When I began this poetry unit, my first goal was for each student to find just one poem that they connected with and loved—no easy feat. I had several students who were particularly resistant to the idea of poetry. So I decided on a few introductory activities, starting with poetry blind dating, to promote student discovery and student choice in this process.
Poetry Blind Dating
Inspired by one of the many resources and posts on the Teach Living Poets website, I decorated my room with flowers and (fake) candles and put on some romantic music. Around the room, I had eight stations, each with multiple copies of a poem by a living poet. The copies were folded so students could not initially see the poems. On each desk, I put a list of keywords from the poem. I told students to walk around the room and look for any keywords that jumped out at them. If they found keywords that intrigued them, they were invited to go on a “date” with that poem by reading it quietly to themselves. I asked them to go on at least three “dates.”
Afterward, they picked one poem they wanted to explore further. After choosing, they did research on the poet and answered some analytical questions to delve deeper in their critical thinking. A few things they explored:
- The SOAPSTone technique for reading
- The poem’s central theme
- A meaningful line or verse
This playful activity allowed students to engage in kinesthetic learning, and gave them the power to choose which poem they wanted to explore more deeply, while also exposing them to several different poets and style of poetry. I asked students to write down some of their reactions to the activity. Here are some of the responses:
- “I have always disliked [poetry], I thought it was corny and boring. Now it is one of my favorite things to do in English.”
- “I’ve always loved poetry, but these past few weeks really invigorated my passion for it.”
- “I found out that poetry is kind of fun.” (This is from one of my most resistant students.)

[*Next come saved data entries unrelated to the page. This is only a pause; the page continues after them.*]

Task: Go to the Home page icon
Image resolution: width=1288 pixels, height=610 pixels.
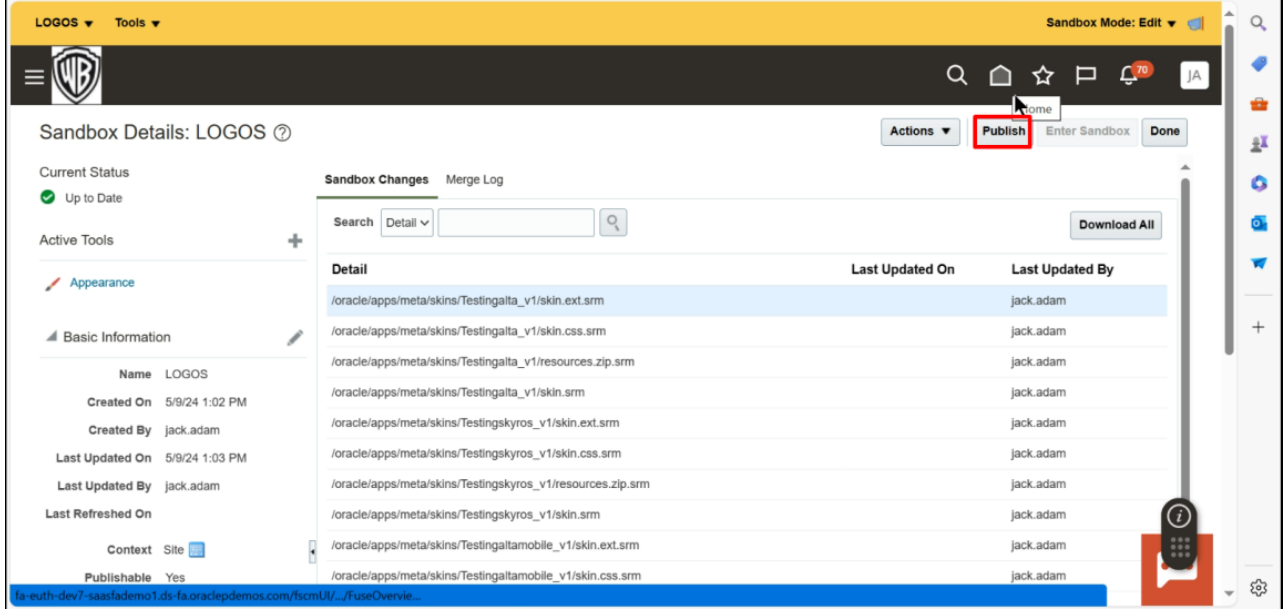Action: 1000,74
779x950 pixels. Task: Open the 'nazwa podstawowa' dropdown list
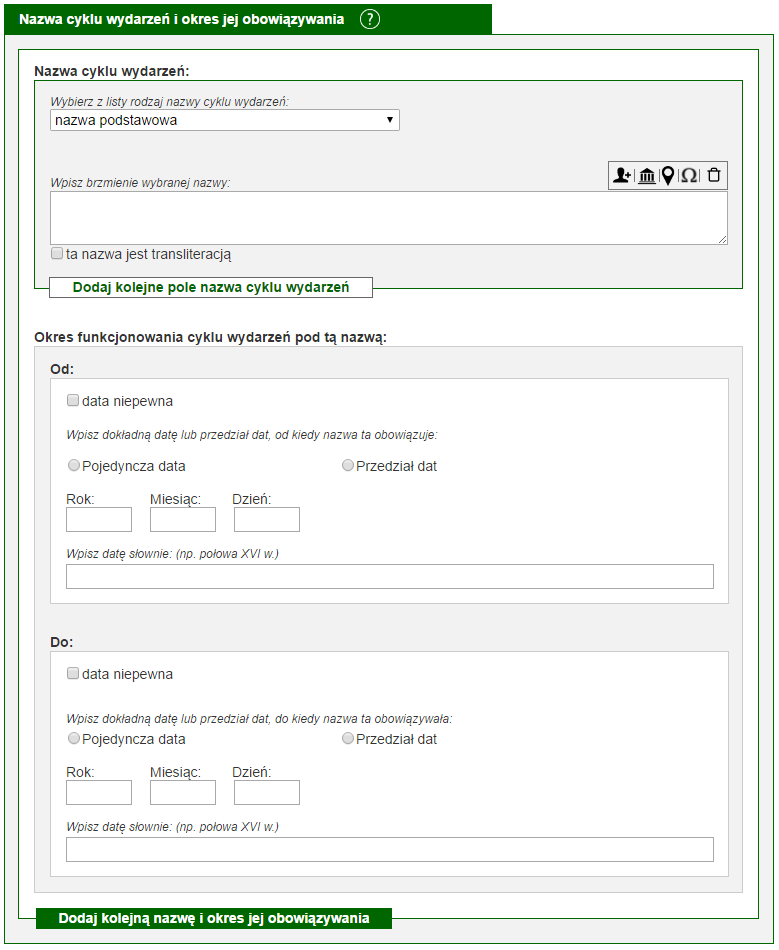click(225, 120)
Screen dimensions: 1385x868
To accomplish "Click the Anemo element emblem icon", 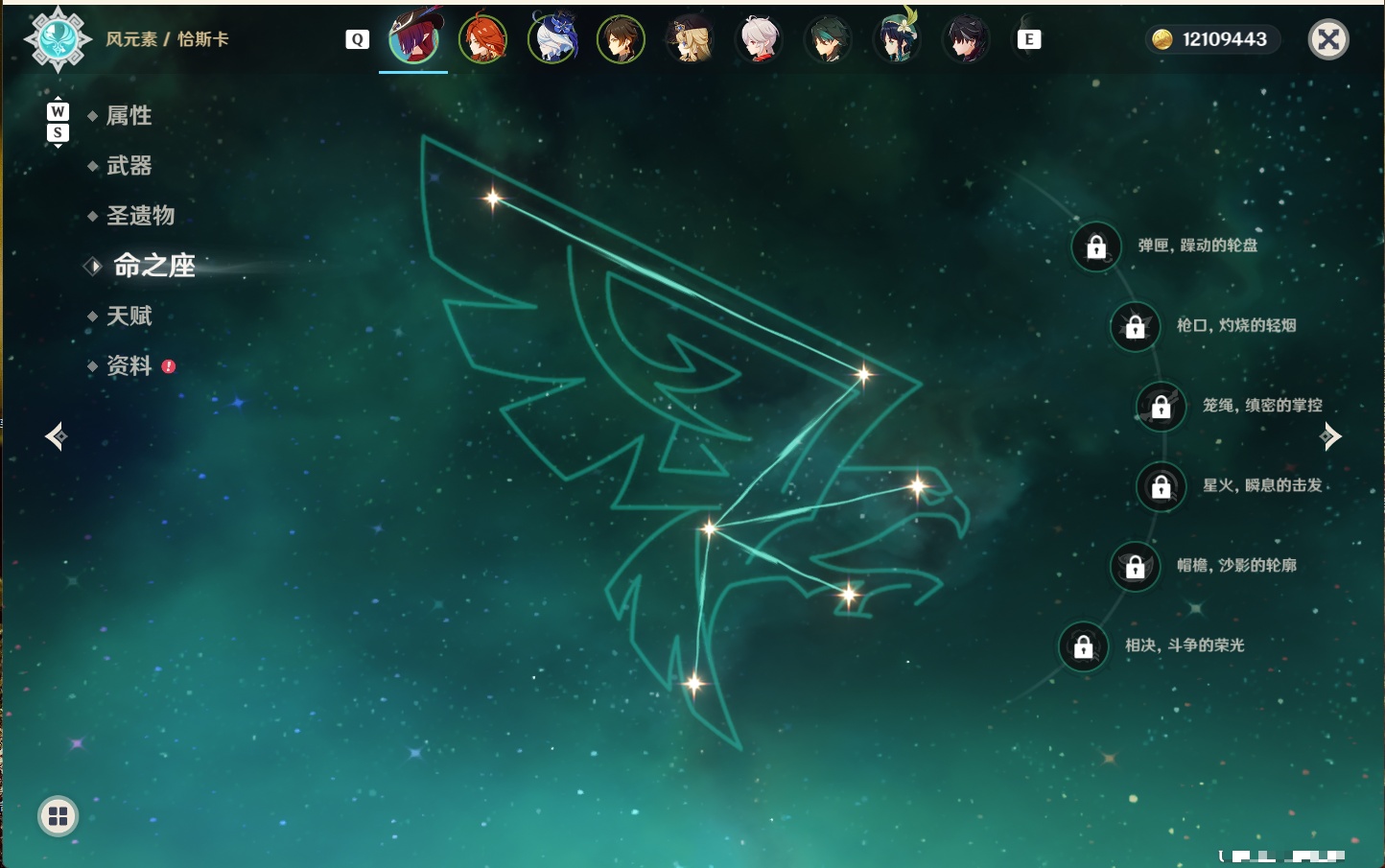I will coord(58,39).
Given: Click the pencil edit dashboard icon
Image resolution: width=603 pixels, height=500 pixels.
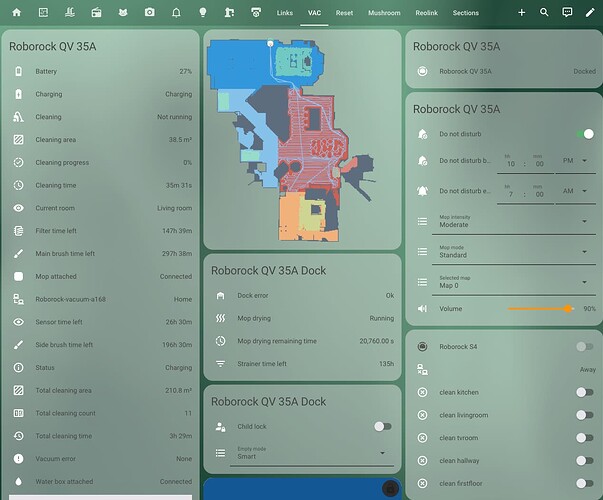Looking at the screenshot, I should [x=590, y=12].
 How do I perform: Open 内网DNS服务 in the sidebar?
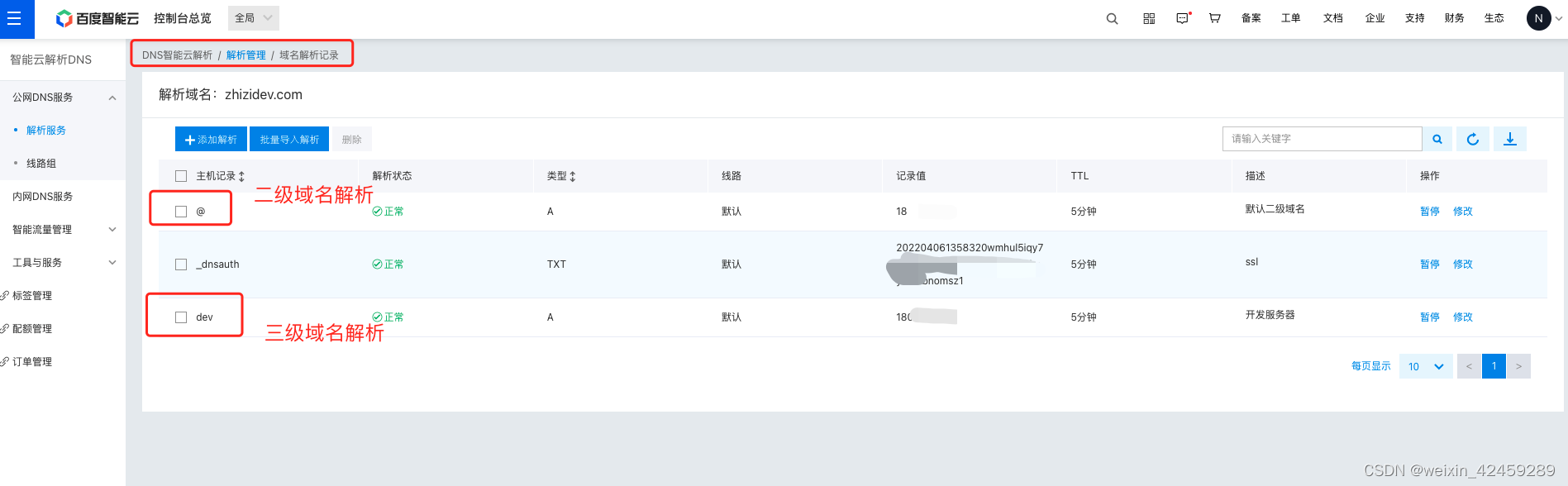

Before I started the poetry unit, my students created a word cloud of terms that came to mind when they thought of poetry. The most common words: rhyme, difficult, bad, dumb. After the poetry unit, they shared such words as powerful, beauty, fun, art.
Living Poets Who Inspire
While there are many moving and talented living poets out there, here are a handful who have performed particularly well with my students, with the titles of one of their collections:
- Clint Smith: Counting Descent
- Sarah Kay: No Matter the Wreckage
- José Olivarez: Citizen Illegal
- Rupi Kaur: milk and honey
- Eve L. Ewing: Electric Arches
- Hanif Abdurraqib: The Crown Ain’t Worth Much
- Fatimah Asghar: If They Come for Us
If your students are still not connecting with poetry, challenge them to research other living poets. Allow them the freedom to take charge of their own learning and explore poetry on their own—not just who and what you have provided for them. Let them step inside the ever-expanding world of poetry and share poems they find (or write!) with others in the class.
Why Poetry Matters
When we teach poetry, we really must stop and reflect on the purposes of these lessons. Why poetry? Why teach, read, or write poetry at all? Poetry connects us in ways that many other types of texts do not. It moves us. It expands our worldview. It challenges societal norms and expectations. And it reminds us that we are not alone. That words are beautiful, and powerful, and meaningful. And this beauty, power, and meaning are not limited to the past.
Poetry is living. It is breathing. It is happening all around us. All we need to do as educators is open that door for students, and bring our classrooms alive with living poets.